Quoted passage
>> Begin
Ranges with zero step

Xnartharax · January 4, 2020, 5:32pm

This is my first post here and English is not my native language so please excuse some (hopefully minor) mistakes.

I ran across a problem when trying to iterate over some cubic space. I want to give a function two corners of a space and a resolution for each axis. Then I want to iterate over each axis in nested loops to do something at every point in that space. My code looks something like this:

corner1 = [0.0, 1.0, 5.0]
corner2 = [1.0, 2.0, 5.0]
res = [100, 100, 1]
steps = abs.((corner1 .- corner2))./res
for x=corner1[1]:steps[1]:corner2[1]
     for y=corner1[2]:steps[2]:corner2[2]
          for z=corner1[3]:steps[3]:corner2[3]
                  # do something with x, y and z
          end
     end
end

But, if you try to run that, julia will give me an error that I cannot create a range with 0 step. Under normal circumstances this would be reasonable. Here however the length of the range is zero anyway.

I came up with a very quick and hacky fix. The fucntion (:)(start::T, step::T, stop::T) where T<:Union{Float16,Float32,Float64} in twiceprecision.jl raised the error.
My function now looks like:

function (:)(start::T, step::T, stop::T) where T<:Union{Float16,Float32,Float64}
    step == 0 && start - stop != 0 && throw(ArgumentError("range step cannot be zero for non-zero length range"))
    if step == 0
        return 0.0:0.0
    end
    # rest of the function
end

My problem is solved by that. But I don’t think a proper fix is that easy.

Perhaps my approach on this problem was totally wrong and I have to tackle it different.

In any case I am happy about feedback and further advice.

tlienart · January 4, 2020, 5:36pm

How about

for x = range(corner1[1], corner2[1], length=100)
  for y = range(corner1[2], corner2[1], length=100)
    for z = range(corner1[3], corner2[3], length=1)
    #
    end
  end
end

?

Xnartharax · January 4, 2020, 5:38pm

Thank you. Didn’t know about the length feature. Just gets a bit messy since I have to use an enumerate, too. But it seems like the most elegant way to do it.
>> End
What to do
[A] In the forum thread on zero-step ranges, which file held the function that raised the error?
[B] List every variable that the first code sample in the forum thread on zero-step ranges assigns before its loops begin.
[C] Carry on the forum thread on zero-step ranges with a reply that follows its last post.
The records have no connection to the forum thread on zero-step ranges.

Data entries
>> Begin
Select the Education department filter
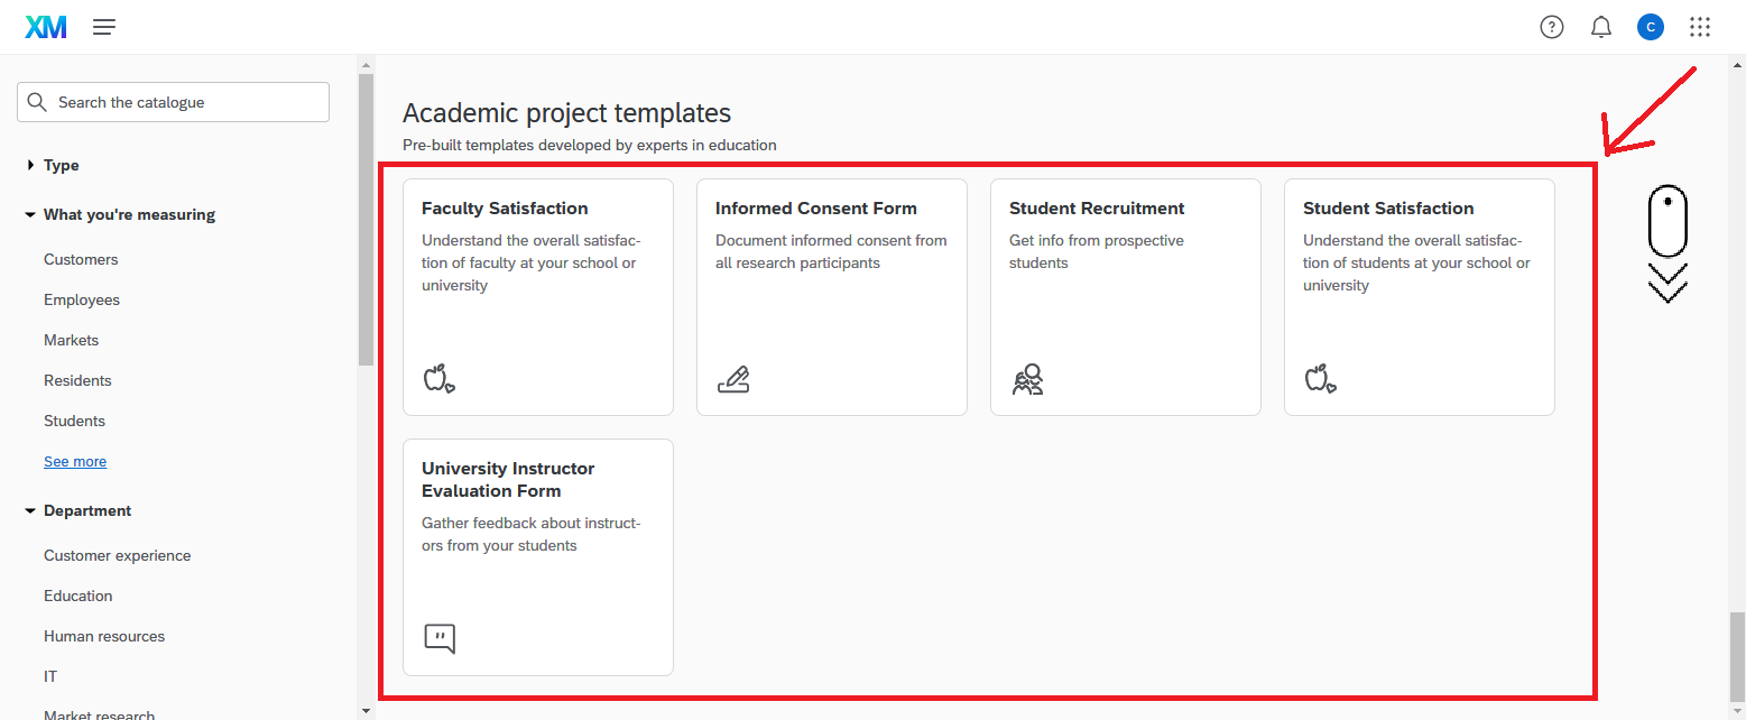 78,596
>> End
>> Begin
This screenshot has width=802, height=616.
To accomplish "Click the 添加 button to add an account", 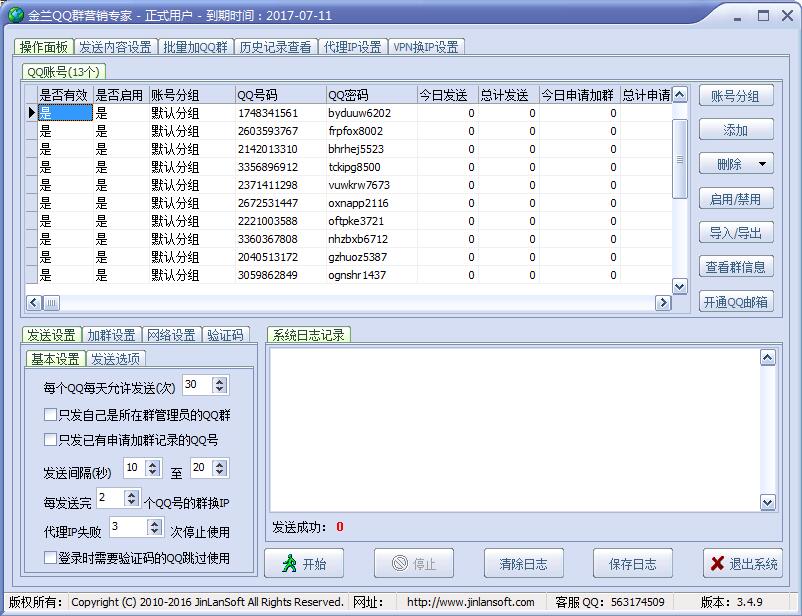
>> End
>> Begin
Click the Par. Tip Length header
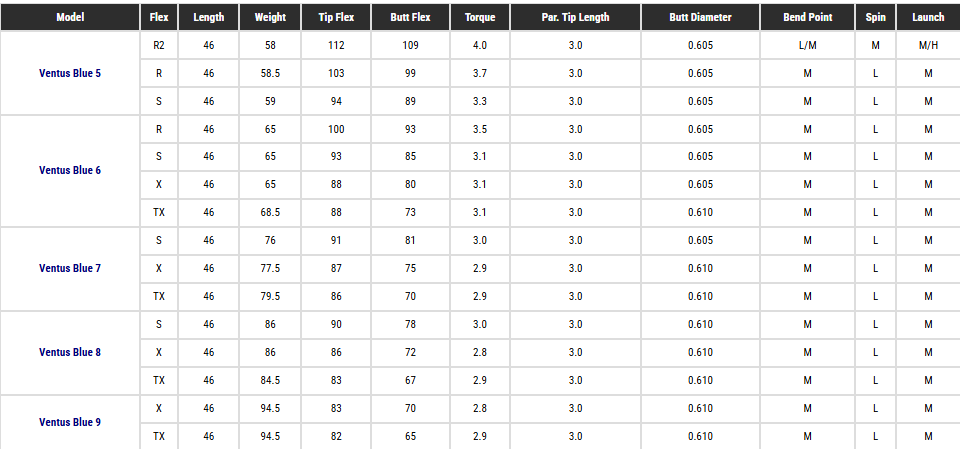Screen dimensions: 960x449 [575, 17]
>> End
Task responses
[A] twiceprecision.jl

[B] corner1, corner2, res, steps

[C]
kevbonham · January 6, 2020, 2:23am

The range() function is really nice of you’re doing anything complicated. The colon syntax is lovely for simple things, but I find that the function itself is more clear and easier when things start to get messy.

help?>
search: range LinRange UnitRange StepRange StepRangeLen

  range(start[, stop]; length, stop, step=1)

  Given a starting value, construct a range either by
  length or from start to stop, optionally with a
  given step (defaults to 1, a UnitRange). One of
  length or stop is required. If length, stop, and
  step are all specified, they must agree.

  If length and stop are provided and step is not, the
  step size will be computed automatically such that
  there are length linearly spaced elements in the
  range (a LinRange).

  If step and stop are provided and length is not, the
  overall range length will be computed automatically
  such that the elements are step spaced (a
  StepRange).

  stop may be specified as either a positional or
  keyword argument.

  │ Julia 1.1
  │
  │  stop as a positional argument requires at
  │  least Julia 1.1.

  Examples
  ≡≡≡≡≡≡≡≡≡≡

  julia> range(1, length=100)
  1:100

  julia> range(1, stop=100)
  1:100

  julia> range(1, step=5, length=100)
  1:5:496

  julia> range(1, step=5, stop=100)
  1:5:96

  julia> range(1, 10, length=101)
  1.0:0.09:10.0

  julia> range(1, 100, step=5)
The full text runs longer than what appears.